» **Collected data entries**
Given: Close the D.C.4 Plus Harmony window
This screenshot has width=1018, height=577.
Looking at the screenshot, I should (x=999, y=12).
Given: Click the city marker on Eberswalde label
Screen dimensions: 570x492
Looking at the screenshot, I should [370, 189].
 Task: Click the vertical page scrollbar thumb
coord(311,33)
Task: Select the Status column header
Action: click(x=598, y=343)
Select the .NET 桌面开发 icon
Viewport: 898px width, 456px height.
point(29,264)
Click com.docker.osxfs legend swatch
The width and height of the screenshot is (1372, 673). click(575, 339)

» **TASK INSTRUCTIONS**
Write out the lines above exactly, but only from the one containing "Given: Click the" through the last one.

» **RESPONSE FOR THIS EXERCISE**
Given: Click the city marker on Eberswalde label
Screen dimensions: 570x492
Looking at the screenshot, I should [370, 189].
 Task: Click the vertical page scrollbar thumb
coord(311,33)
Task: Select the Status column header
Action: click(x=598, y=343)
Select the .NET 桌面开发 icon
Viewport: 898px width, 456px height.
point(29,264)
Click com.docker.osxfs legend swatch
The width and height of the screenshot is (1372, 673). click(575, 339)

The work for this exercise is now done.